26. Unlike deviance in other settings, deviance in sports often
involves ___________________ norms and expectations.
For example, most North Americans see playing football as
a positive activity. Young men are encouraged to ‘be all
they can be’ as football players and to live by slogans such
as “There is no ‘I’ in t-e-a-m.” They are encouraged to
increase their weight and strength, so that they can play
more effectively and contribute to the success of their
teams. When young men go too far in their acceptance of
expectations to become bigger and stronger, when they are
so committed to playing football and improving their skills
on the field that they use muscle-building drugs, they become
deviant. This type of ‘overdoing-it-deviance’ is dangerous,
but it is grounded in completely different social dynamics
from the dynamics that occur in the ‘antisocial deviance’
enacted by alienated young people who reject commonly
accepted rules and expectations.
① a disciplined control of the desire to avoid
② wasted efforts and resources in establishing
③ ambitious attempts to get independent of and free from
④ a traditional approach of matching slogans and mottos with
⑤ an unquestioned acceptance of and extreme conformity to




30. The most obvious salient feature of moral agents is a
capacity for rational thought.
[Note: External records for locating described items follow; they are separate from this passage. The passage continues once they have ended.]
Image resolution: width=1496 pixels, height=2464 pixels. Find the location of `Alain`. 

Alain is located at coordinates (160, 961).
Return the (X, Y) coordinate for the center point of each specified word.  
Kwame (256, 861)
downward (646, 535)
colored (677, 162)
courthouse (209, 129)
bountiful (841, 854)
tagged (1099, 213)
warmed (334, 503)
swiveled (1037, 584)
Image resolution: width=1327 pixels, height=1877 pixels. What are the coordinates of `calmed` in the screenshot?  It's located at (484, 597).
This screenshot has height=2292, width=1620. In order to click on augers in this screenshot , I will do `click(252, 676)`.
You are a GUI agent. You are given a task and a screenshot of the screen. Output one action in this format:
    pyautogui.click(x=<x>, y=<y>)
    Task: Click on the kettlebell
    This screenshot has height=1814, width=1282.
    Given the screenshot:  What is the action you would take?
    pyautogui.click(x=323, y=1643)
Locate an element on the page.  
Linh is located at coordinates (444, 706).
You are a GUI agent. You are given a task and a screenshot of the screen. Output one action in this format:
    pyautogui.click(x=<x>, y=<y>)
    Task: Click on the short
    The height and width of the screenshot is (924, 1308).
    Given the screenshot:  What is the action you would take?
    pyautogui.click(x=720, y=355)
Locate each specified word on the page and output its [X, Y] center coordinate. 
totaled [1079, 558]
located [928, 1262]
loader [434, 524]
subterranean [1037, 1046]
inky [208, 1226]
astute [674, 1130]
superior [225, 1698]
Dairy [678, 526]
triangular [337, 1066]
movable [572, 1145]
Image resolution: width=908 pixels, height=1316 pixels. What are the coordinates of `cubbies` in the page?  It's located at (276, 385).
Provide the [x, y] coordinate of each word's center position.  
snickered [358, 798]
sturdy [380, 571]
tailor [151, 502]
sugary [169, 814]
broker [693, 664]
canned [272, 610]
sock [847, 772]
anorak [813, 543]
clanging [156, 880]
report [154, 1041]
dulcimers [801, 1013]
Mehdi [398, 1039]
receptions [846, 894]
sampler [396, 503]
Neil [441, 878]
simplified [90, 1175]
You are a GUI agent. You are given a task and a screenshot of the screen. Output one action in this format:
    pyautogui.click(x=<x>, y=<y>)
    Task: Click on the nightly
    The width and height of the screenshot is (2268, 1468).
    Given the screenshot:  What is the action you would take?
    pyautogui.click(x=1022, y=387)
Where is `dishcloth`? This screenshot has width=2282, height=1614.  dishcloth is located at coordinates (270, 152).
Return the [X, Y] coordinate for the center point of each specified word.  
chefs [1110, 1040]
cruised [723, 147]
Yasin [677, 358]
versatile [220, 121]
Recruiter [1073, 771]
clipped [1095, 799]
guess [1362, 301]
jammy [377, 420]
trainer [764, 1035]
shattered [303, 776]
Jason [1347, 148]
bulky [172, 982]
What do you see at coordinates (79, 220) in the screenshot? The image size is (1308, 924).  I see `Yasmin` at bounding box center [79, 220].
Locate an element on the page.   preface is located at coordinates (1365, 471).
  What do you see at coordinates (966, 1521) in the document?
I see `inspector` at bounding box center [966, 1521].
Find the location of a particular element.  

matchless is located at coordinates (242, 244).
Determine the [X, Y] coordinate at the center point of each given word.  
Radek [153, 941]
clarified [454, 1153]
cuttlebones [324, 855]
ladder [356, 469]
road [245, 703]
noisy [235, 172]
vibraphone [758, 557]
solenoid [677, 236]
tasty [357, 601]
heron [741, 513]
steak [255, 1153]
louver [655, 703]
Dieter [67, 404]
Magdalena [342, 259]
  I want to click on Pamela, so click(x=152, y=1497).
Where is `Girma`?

This is an uncontested necessary
condition for any form of moral agency, since we all
accept that people who are incapable of reasoned thought
cannot be held morally responsible for their actions.
However, if we move beyond this uncontroversial salient
feature of moral agents, then the most salient feature of
actual flesh-and-blood (as opposed to ridiculously idealized)
individual moral agents is surely the fact that every moral
agent __________________________________ every moral
problem situation. That is, there is no one-size-fits-all answer
to the question “What are the basic ways in which moral
agents wish to affect others?” Rather, moral agents wish to
affect ‘others’ in different ways depending upon who these
‘others’ are.
① brings multiple perspectives to bear on
② seeks an uncontroversial cure-all solution to
③ follows the inevitable fate of becoming idealized in
④ comes with prejudices when assessing the features of
⑤ sacrifices moral values to avoid being held responsible for

3 comments:

brent said...

Do you have the link to the test?

Is there anything missing from the first question #28? It doesn't end with a period.

a passer by said...

@brent

http://www.kice.re.kr/ko/download.do?attach_id=18382

try the 1.4mb one.

gwern said...

The first question strikes me as bogus & meaningless; the author is saying things, but no sense comes through.

But it is an interesting topic. The explanation that first occurs to me is that the test isn't intended to measure accurately the skills of 95% of the test-takers, but is intended only to discriminate among the remaining few percent who are practically fluent - leading to these comically tough questions.

This makes sense to me given what I hear about admissions to the top universities like Seoul National.

(It would be as if you were looking through high schoolers for the genius prodigies, but everyone has to take the test; so you just give everyone the GRE, knowing that most will be totally outclassed and their scores will be very random with equally smart kids getting scores hundreds of points apart, and take a look only at the kids who score past 1500.)